It seems the update causes a nasty “endless reboot” cycle, and requires hands-on assistance from support to correct the problem. Ouch – that’s gonna leave a mark…
But I’m not here to pick on McAfee – mistakes happen in all software, and any time you deploy new software on millions of PC’s that are at the mercy of the person at the keyboard, you’re likely to encounter some problems.
No, I’m here to talk about the tendency to blindly catapult automatic updates into herds of systems without testing the updates first. In other words, automation.
Automation, in itself is not a bad thing. However, automation is dangerous when it’s used without discipline. Some of the attitudes I’ve observed around automation sound something like this:
- “I understand automated deployment is risky, so I test the software I deploy on a representative sample of my systems before doing large-scale automated deployment. Even then, I do the push in batches so I can contain the work if I run into a problem.”
- “I understand automated deployment is risky so I test the software I deploy on a few systems before I push the software to the rest of my systems.”
- “Automation is a real time-saver!
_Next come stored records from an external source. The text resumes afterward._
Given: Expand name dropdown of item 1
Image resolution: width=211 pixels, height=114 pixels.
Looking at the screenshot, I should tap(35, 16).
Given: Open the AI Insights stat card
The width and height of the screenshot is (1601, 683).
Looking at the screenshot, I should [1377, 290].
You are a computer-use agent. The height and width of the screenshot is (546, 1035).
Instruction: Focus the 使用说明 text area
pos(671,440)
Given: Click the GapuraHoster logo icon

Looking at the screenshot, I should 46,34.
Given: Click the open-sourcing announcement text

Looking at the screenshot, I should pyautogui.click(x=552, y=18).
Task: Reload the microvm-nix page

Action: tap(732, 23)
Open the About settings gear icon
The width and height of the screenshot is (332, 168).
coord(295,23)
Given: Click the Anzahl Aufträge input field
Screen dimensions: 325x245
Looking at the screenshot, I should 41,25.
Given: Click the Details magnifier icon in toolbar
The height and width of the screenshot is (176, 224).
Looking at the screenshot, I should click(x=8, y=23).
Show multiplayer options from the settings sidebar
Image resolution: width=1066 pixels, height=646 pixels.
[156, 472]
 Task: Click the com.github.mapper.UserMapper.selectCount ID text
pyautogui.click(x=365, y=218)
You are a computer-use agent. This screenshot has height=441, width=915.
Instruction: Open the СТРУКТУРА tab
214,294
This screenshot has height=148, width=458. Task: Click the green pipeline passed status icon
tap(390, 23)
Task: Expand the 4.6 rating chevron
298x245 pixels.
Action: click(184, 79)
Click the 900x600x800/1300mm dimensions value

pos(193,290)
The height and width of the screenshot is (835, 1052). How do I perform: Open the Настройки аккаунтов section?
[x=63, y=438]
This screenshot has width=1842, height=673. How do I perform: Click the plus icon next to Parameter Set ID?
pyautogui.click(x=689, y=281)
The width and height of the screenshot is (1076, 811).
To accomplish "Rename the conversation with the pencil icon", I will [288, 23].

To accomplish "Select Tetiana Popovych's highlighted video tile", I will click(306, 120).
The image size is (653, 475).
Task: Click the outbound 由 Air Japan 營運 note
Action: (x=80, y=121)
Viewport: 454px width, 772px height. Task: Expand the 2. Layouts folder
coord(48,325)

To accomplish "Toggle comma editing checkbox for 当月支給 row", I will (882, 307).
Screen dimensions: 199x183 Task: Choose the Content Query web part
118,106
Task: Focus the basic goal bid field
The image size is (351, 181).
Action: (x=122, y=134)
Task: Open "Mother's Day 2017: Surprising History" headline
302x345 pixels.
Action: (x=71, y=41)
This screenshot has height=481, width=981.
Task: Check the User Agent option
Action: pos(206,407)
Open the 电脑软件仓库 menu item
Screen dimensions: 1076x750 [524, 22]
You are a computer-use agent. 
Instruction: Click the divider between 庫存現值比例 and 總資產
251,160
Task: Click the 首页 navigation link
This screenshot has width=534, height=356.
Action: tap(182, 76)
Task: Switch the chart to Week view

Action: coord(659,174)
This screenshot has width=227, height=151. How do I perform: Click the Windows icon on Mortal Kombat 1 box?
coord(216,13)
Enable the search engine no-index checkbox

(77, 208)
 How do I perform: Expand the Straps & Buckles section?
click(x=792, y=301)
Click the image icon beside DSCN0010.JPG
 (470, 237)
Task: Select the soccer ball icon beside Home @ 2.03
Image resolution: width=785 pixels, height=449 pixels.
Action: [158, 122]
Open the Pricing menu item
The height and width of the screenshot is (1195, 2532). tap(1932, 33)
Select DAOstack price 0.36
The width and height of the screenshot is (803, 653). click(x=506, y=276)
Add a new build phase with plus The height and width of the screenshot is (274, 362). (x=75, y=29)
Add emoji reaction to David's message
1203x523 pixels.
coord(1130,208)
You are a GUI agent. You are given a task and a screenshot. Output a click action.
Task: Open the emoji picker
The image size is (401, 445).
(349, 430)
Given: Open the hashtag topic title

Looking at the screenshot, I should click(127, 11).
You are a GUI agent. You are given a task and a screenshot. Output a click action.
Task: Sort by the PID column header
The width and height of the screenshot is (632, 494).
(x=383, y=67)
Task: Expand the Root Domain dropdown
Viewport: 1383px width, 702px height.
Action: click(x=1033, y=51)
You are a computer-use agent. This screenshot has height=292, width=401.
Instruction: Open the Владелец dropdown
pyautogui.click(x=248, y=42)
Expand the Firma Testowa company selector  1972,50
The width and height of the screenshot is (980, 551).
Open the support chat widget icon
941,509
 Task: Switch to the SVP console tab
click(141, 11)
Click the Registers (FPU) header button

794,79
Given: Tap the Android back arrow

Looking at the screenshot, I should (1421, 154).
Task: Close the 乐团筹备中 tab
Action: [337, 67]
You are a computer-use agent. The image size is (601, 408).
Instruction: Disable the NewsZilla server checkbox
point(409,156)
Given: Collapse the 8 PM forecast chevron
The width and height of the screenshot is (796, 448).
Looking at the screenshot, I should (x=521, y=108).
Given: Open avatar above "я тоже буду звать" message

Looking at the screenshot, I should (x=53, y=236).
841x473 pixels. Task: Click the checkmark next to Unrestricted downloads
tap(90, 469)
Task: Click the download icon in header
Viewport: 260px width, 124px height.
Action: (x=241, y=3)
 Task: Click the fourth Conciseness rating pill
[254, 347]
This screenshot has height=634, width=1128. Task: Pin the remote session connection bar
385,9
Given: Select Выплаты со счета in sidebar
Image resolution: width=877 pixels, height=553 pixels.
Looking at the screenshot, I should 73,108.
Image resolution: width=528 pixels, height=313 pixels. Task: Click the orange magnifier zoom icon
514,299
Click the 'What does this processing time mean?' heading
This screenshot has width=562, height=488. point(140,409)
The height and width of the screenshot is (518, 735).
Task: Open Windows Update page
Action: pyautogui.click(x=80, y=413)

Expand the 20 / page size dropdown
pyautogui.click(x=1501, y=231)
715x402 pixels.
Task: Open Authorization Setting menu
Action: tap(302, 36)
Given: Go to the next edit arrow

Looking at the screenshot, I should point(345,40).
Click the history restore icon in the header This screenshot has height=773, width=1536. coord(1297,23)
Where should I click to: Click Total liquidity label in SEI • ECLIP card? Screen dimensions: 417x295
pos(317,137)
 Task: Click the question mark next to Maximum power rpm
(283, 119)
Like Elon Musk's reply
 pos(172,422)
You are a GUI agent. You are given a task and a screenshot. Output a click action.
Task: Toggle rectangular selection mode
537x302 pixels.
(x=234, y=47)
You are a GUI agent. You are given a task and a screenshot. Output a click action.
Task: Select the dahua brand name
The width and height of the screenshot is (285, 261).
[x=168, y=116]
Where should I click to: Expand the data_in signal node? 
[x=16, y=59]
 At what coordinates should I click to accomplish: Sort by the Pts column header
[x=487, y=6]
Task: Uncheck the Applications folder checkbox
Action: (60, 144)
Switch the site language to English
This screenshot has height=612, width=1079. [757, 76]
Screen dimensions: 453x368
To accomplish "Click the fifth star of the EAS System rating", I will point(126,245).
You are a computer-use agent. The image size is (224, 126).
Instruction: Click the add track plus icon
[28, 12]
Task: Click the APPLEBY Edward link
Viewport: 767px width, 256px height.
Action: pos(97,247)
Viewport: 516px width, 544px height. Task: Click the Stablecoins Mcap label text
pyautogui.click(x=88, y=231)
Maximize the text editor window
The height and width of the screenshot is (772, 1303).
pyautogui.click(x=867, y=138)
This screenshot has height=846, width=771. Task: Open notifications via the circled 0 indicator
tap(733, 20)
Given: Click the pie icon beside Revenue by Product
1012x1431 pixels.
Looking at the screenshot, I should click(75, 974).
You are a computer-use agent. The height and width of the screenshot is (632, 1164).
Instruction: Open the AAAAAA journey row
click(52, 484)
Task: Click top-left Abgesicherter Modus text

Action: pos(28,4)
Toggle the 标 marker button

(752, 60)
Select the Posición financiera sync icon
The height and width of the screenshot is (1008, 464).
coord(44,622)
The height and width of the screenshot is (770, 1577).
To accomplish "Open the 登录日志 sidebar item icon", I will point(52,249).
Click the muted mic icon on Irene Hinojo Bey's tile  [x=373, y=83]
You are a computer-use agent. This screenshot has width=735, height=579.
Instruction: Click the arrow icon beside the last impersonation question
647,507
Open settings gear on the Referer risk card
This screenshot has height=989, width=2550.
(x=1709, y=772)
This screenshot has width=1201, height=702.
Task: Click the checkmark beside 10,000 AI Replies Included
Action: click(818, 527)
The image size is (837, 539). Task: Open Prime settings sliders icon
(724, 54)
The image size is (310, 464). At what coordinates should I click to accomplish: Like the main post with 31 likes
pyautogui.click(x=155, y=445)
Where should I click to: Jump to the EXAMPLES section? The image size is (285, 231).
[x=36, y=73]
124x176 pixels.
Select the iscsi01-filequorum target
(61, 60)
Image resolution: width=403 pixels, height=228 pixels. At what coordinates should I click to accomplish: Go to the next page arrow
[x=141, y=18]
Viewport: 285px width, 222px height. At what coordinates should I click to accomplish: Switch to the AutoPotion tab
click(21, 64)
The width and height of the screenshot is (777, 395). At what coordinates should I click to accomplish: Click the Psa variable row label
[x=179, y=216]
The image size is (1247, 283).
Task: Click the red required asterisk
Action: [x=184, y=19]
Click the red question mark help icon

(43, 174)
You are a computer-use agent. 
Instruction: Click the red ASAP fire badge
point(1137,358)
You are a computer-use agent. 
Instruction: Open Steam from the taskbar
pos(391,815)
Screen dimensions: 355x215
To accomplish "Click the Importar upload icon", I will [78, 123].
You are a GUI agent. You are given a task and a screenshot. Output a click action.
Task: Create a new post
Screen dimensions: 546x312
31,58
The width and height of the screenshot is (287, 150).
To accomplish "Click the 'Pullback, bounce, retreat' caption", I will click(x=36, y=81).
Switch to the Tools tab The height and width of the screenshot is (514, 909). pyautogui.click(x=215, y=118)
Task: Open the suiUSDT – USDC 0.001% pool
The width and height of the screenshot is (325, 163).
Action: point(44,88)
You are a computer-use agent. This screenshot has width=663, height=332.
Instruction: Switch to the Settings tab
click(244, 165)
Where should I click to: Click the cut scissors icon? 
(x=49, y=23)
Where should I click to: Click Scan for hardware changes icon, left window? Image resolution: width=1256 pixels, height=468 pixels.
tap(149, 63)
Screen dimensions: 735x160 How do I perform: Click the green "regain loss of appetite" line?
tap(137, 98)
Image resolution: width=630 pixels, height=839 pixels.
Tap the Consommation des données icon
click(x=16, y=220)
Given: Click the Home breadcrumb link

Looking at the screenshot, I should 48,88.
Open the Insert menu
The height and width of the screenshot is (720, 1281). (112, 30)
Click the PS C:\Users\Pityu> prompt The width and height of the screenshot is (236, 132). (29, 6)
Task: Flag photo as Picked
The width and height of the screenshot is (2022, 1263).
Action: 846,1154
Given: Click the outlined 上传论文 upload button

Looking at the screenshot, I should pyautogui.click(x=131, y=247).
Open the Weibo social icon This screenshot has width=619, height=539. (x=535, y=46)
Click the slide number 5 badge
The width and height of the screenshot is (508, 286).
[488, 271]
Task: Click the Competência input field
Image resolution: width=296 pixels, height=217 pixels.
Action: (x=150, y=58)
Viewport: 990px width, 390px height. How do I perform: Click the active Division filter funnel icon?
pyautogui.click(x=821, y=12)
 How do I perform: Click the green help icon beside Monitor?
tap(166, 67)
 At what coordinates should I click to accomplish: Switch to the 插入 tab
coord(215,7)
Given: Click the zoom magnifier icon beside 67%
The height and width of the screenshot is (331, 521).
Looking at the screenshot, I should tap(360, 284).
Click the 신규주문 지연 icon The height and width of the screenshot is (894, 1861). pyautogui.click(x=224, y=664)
Push, push, push!”
Of course, the tendency to blindly push new software out into the environment can be exacerbated by how lots of IT shops measure “success” – based on activity. Have you ever had an objective that sounds like “Deploy all patches within 24 hours of availability” in your MBO’s?
We often automate “In the name of security” but that seems like it’s taking the easy way out, to me. I’d rather see people analyze the risk vs. benefits of any change, including new software rollouts and patches, do more than cursory testing, and ensure that a recovery plan is in place in case the patch hits the fan.
I’m curious: how do these things look in your organization?